↓
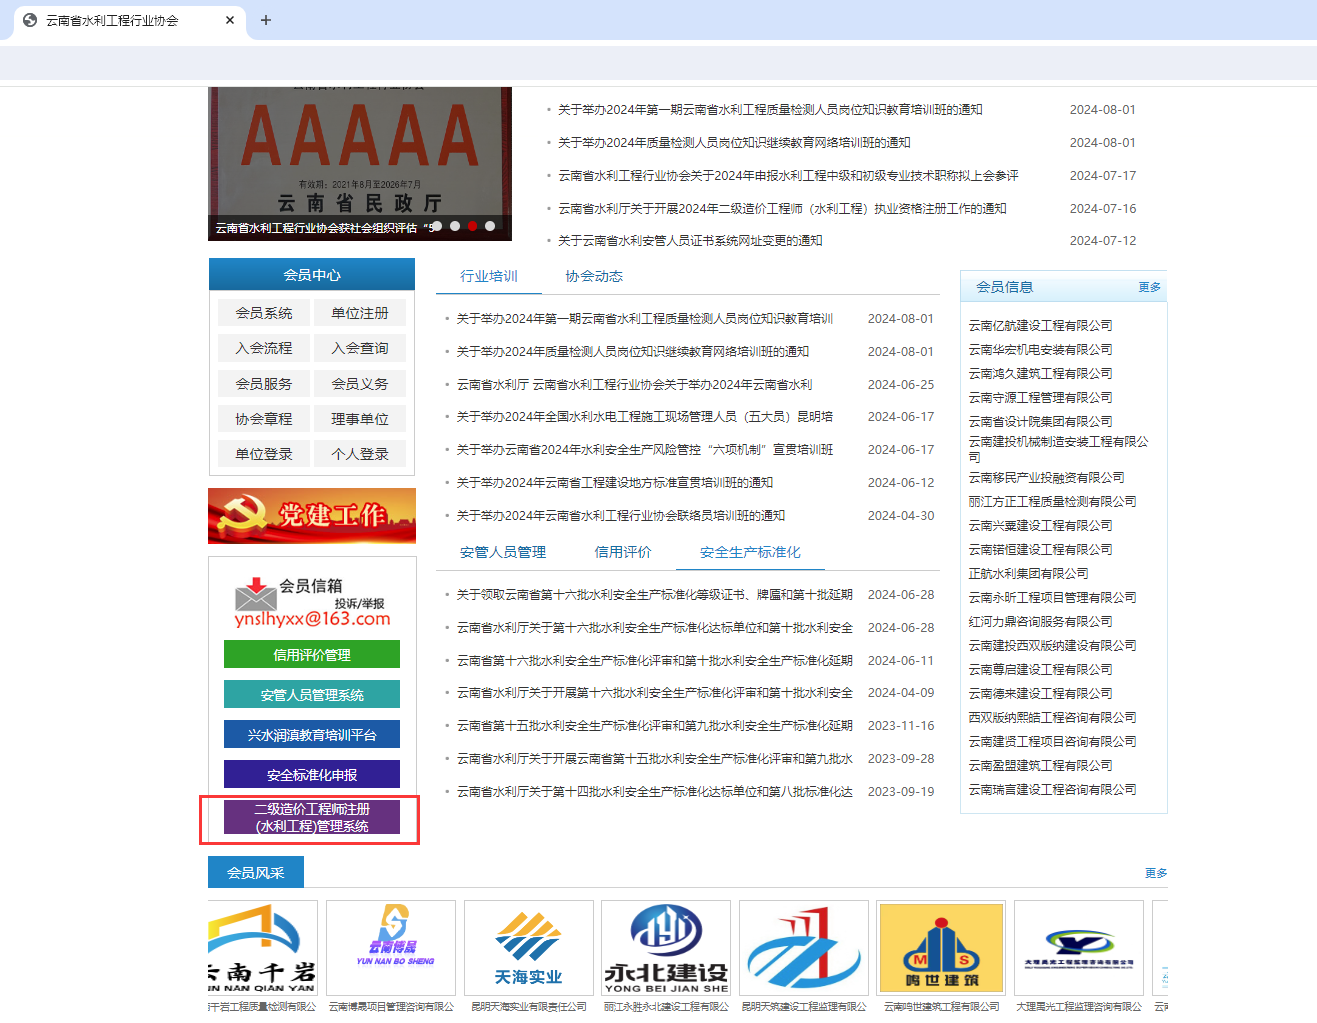Click the 鸣世建筑 logo
Screen dimensions: 1317x1023
(x=940, y=945)
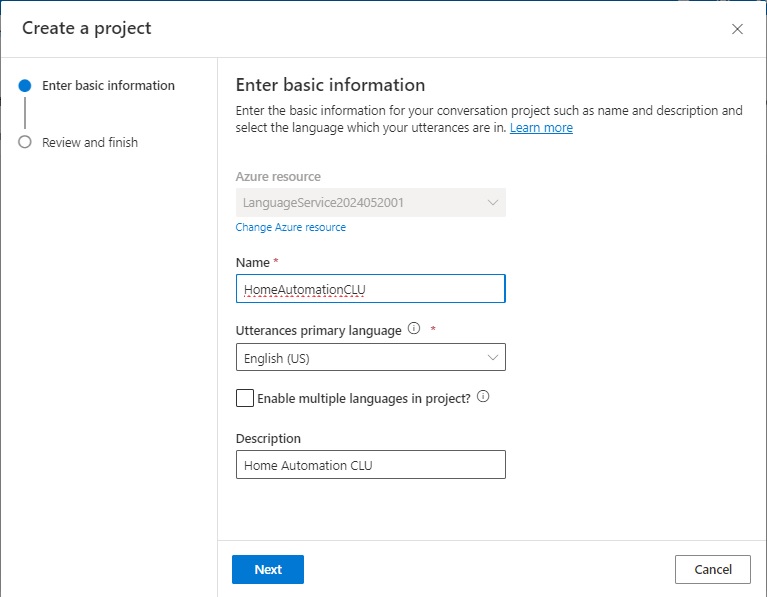767x597 pixels.
Task: Click the filled blue step circle indicator
Action: [x=25, y=86]
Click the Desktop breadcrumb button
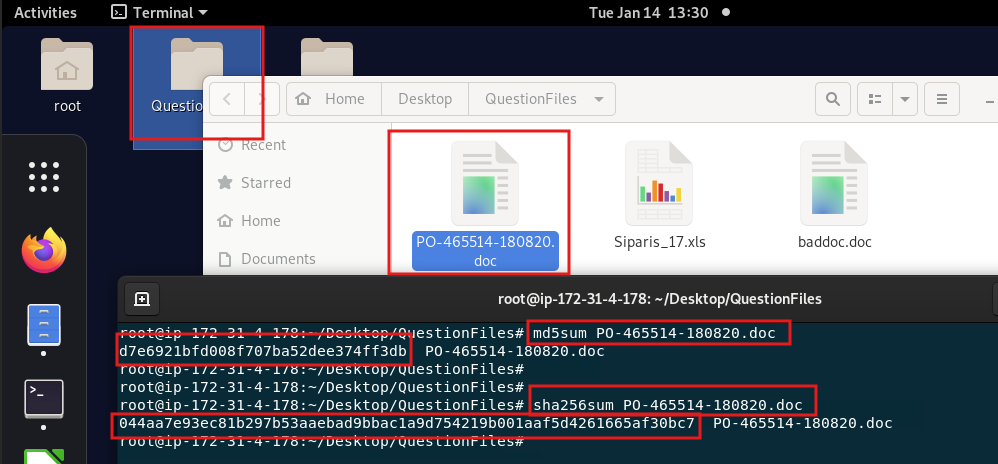Viewport: 998px width, 464px height. tap(425, 99)
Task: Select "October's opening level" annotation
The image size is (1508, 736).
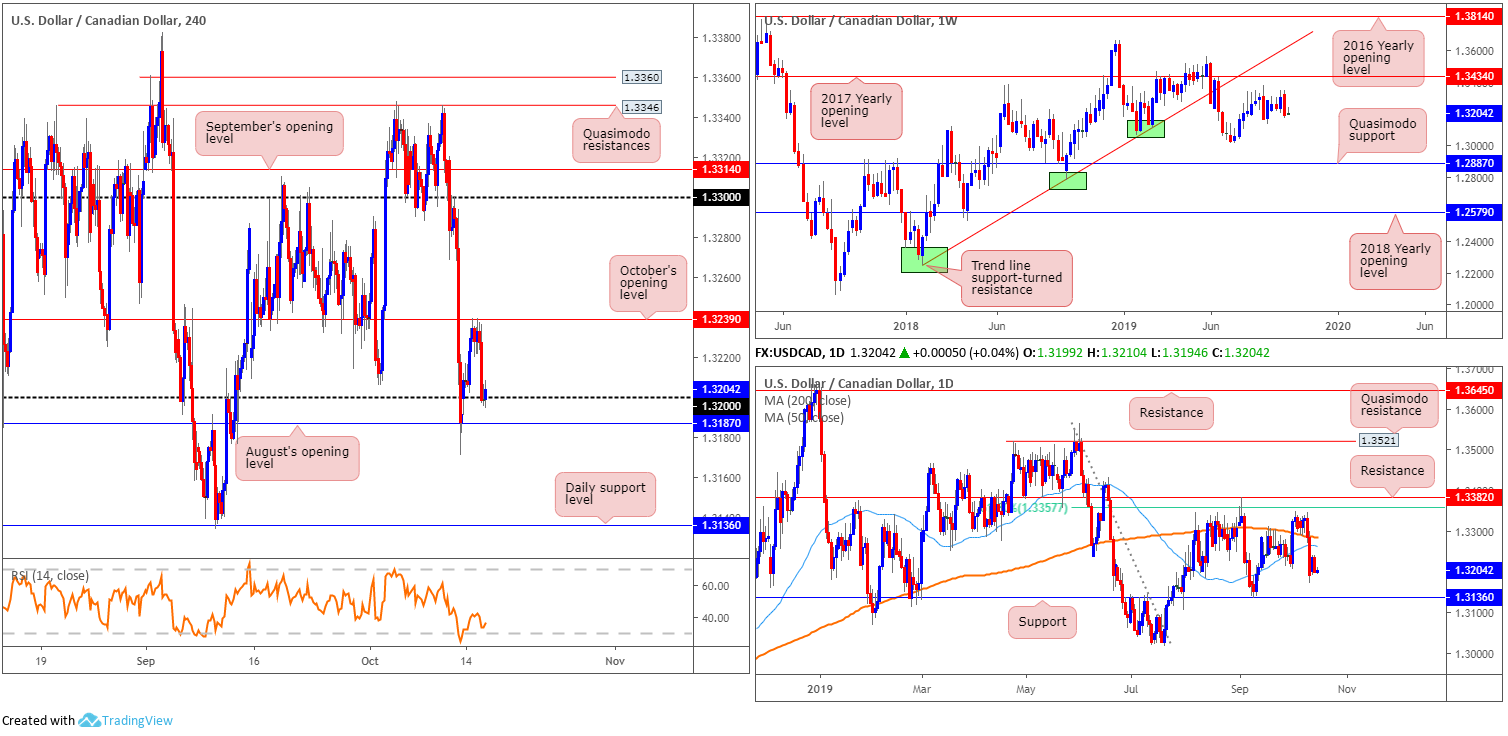Action: coord(646,282)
↑
• **To do**
Restate word for word the lines from the one containing "Click the Desktop breadcrumb button" through the end of the material above, both included, and nothing besides; drop the pictures.

• **Your solution**
Click the Desktop breadcrumb button
Viewport: 998px width, 464px height. tap(425, 99)
Task: Select "October's opening level" annotation
The image size is (1508, 736).
Action: coord(646,282)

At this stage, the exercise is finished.